Since the data is in vector format,
it does not look like conventional paper charts, although CMAPNT charts look darned close
when viewed on a color display. In color or monochrome, vector charts tend to be simpler
and look less like familiar paper charts than the other electronic chart format, raster
charts. However, they have some substantial advantages over raster charts:
- Very fast screen update rates
combined with greatly reduced storage and processor requirements due to the vector format.
- The ability to change from very large
to small scales while still being able to read text and identify icons and other features
(fonts are constant size).
- Charts are seamlessly integrated so
that you don't run to the edge of a chart and have to pull in entirely new map data.
- Chart information is stored in layers
so that data may be selectively shown or removed from the image, and chart attributes can
be queried for incremental information.
At least two potential problems
exist:
- There are at least ten chart formats
from several vendors which make it next to impossible for a retailer to have the right
chart for your particular device in stock. Chart data is frequently out of date.
- The chart images don't look like
conventional NOAA paper charts.
Downloadable
Vector Charts from a CD-ROM
This is the newest category, and already Garmin, Magellan, and Lowrance have GPS
receivers which can download map data from a CD. You can select the geographic area, and
in many cases, the type of information of greatest interest to you (points of interest,
marine aids to navigation, road networks, hiking trails) until it fills up the memory in
the GPS. Some allow you to download any portion of the CD, while others are on a "pay
per view" basis where you have to pay to unlock each geographic areas.
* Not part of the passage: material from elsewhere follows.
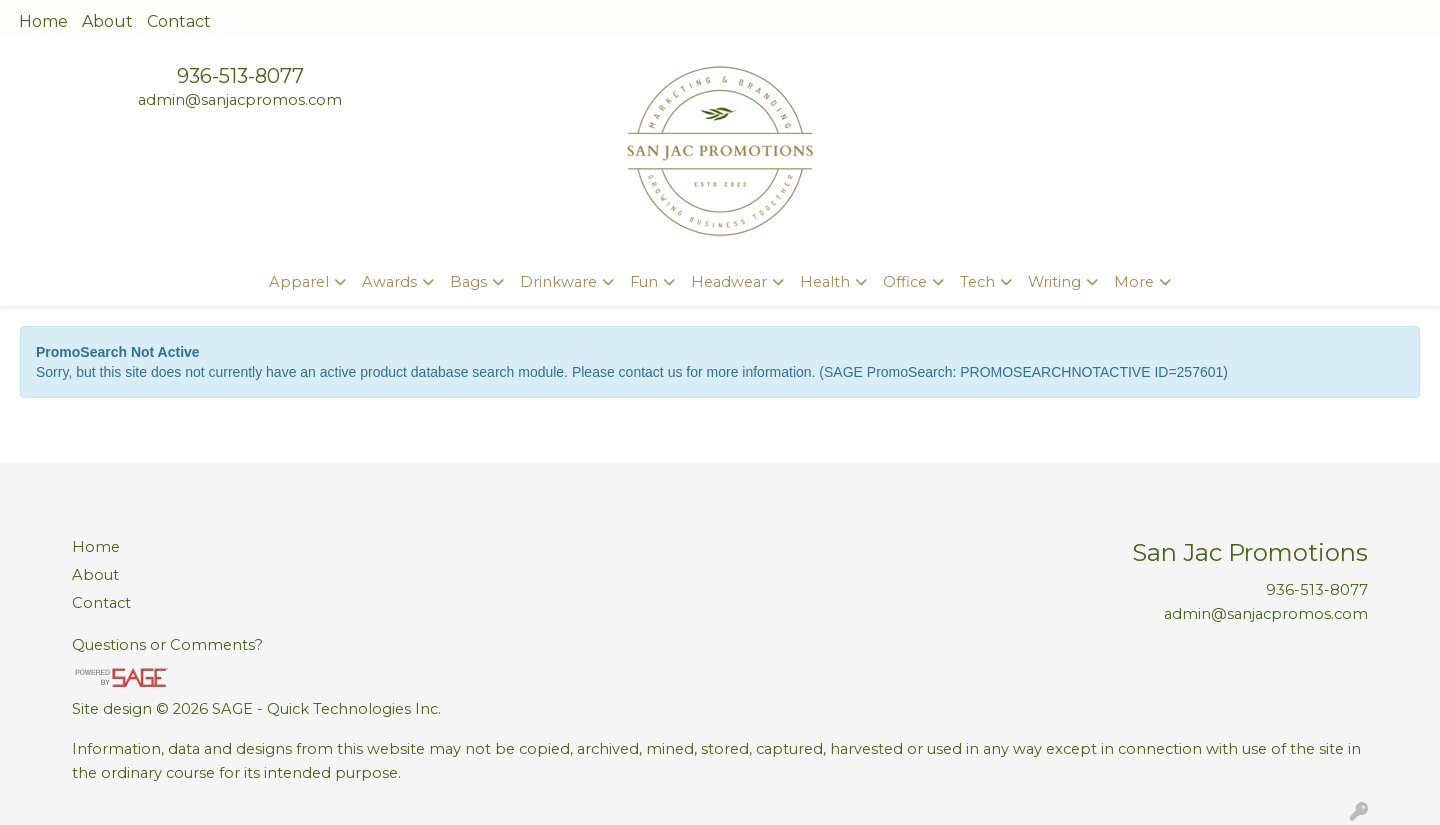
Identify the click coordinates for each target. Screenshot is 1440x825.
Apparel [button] (299, 282)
We see great
potential in this storage method.
Raster
Charts on CD-ROM
Raster charts are electronic files made by scanning a paper chart. NOAA has teamed up
with a private distributor (Maptech®) to bring their library of 1,000 charts to the
public. The charts are stored on CD-ROMs with high memory storage capacity and tolerance
for wet environments. Each CD-ROM stores up to 50 NOAA charts and inset charts of harbor
areas. The chart images, when viewed on a color LCD or CRT display, look just like the
paper source map. In addition, other national Hydrographic Offices are beginning to use
the same raster format, so that the software is compatible with foreign chart providers.
The current software available for
displaying raster charts is dramatically better than that available even two years ago. It
is easy to use, utilizing most of the common software interfaces that make newer software
operate consistently. Chart re-draw speeds are greatly improved, so that zooming and
panning are not chores. And, obviously, computers are dramatically better each year, with
more speed, better displays, and almost universal inclusion of CD-ROMs in all portable
models.
Software features are rocketing
ahead, as well. Among the more impressive are the new mapping engines, which make raster
charts practically seamless, and make it easier than ever to select the right chart for a
given scale. Another great feature is the integration of tide and current information with
the chart presentations, so you can see where the current will be ebbing or flooding on
the next leg of your voyage.
Regardless of the hardware or charts
you select, we feel that you will thoroughly enjoy navigating with these products, and
will get more enjoyment from your boating, too.